"""

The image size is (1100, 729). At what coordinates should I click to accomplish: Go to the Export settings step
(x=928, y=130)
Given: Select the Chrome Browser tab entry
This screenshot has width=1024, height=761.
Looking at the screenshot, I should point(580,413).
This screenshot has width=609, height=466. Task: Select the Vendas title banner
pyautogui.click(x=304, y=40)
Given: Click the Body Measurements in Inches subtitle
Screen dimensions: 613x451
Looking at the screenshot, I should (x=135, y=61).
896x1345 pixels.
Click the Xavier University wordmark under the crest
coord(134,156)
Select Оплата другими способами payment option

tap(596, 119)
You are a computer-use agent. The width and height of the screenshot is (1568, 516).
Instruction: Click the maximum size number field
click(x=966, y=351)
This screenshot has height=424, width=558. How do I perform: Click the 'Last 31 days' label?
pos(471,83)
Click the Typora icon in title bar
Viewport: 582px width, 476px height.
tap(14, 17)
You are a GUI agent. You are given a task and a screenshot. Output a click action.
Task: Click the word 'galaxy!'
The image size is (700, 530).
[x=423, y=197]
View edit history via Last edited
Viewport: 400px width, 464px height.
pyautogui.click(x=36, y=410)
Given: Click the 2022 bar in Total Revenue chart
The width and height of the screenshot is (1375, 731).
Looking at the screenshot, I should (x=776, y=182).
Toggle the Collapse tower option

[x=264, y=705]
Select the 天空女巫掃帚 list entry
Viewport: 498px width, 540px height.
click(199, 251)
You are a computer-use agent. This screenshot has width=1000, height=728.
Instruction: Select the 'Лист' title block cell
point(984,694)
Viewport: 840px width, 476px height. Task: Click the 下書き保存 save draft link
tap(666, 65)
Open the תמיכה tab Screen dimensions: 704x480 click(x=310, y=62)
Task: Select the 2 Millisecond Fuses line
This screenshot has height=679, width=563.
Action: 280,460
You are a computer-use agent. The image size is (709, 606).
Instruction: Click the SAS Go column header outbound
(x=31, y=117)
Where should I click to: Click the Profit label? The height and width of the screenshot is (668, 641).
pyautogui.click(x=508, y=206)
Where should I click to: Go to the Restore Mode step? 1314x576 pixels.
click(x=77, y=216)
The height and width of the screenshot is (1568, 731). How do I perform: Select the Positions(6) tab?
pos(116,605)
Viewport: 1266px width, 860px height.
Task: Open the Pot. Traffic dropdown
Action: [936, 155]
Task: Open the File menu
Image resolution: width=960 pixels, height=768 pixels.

"""

== Work to complete ==
Could you output every record above exactly as written?

== Your response ==
The image size is (1100, 729). At what coordinates should I click to accomplish: Go to the Export settings step
(x=928, y=130)
Given: Select the Chrome Browser tab entry
This screenshot has width=1024, height=761.
Looking at the screenshot, I should point(580,413).
This screenshot has width=609, height=466. Task: Select the Vendas title banner
pyautogui.click(x=304, y=40)
Given: Click the Body Measurements in Inches subtitle
Screen dimensions: 613x451
Looking at the screenshot, I should (x=135, y=61).
896x1345 pixels.
Click the Xavier University wordmark under the crest
coord(134,156)
Select Оплата другими способами payment option

tap(596, 119)
You are a computer-use agent. The width and height of the screenshot is (1568, 516).
Instruction: Click the maximum size number field
click(x=966, y=351)
This screenshot has height=424, width=558. How do I perform: Click the 'Last 31 days' label?
pos(471,83)
Click the Typora icon in title bar
Viewport: 582px width, 476px height.
tap(14, 17)
You are a GUI agent. You are given a task and a screenshot. Output a click action.
Task: Click the word 'galaxy!'
The image size is (700, 530).
[x=423, y=197]
View edit history via Last edited
Viewport: 400px width, 464px height.
pyautogui.click(x=36, y=410)
Given: Click the 2022 bar in Total Revenue chart
The width and height of the screenshot is (1375, 731).
Looking at the screenshot, I should (x=776, y=182).
Toggle the Collapse tower option

[x=264, y=705]
Select the 天空女巫掃帚 list entry
Viewport: 498px width, 540px height.
click(199, 251)
You are a computer-use agent. This screenshot has width=1000, height=728.
Instruction: Select the 'Лист' title block cell
point(984,694)
Viewport: 840px width, 476px height. Task: Click the 下書き保存 save draft link
tap(666, 65)
Open the תמיכה tab Screen dimensions: 704x480 click(x=310, y=62)
Task: Select the 2 Millisecond Fuses line
This screenshot has height=679, width=563.
Action: 280,460
You are a computer-use agent. The image size is (709, 606).
Instruction: Click the SAS Go column header outbound
(x=31, y=117)
Where should I click to: Click the Profit label? The height and width of the screenshot is (668, 641).
pyautogui.click(x=508, y=206)
Where should I click to: Go to the Restore Mode step? 1314x576 pixels.
click(x=77, y=216)
The height and width of the screenshot is (1568, 731). How do I perform: Select the Positions(6) tab?
pos(116,605)
Viewport: 1266px width, 860px height.
Task: Open the Pot. Traffic dropdown
Action: [936, 155]
Task: Open the File menu
Image resolution: width=960 pixels, height=768 pixels.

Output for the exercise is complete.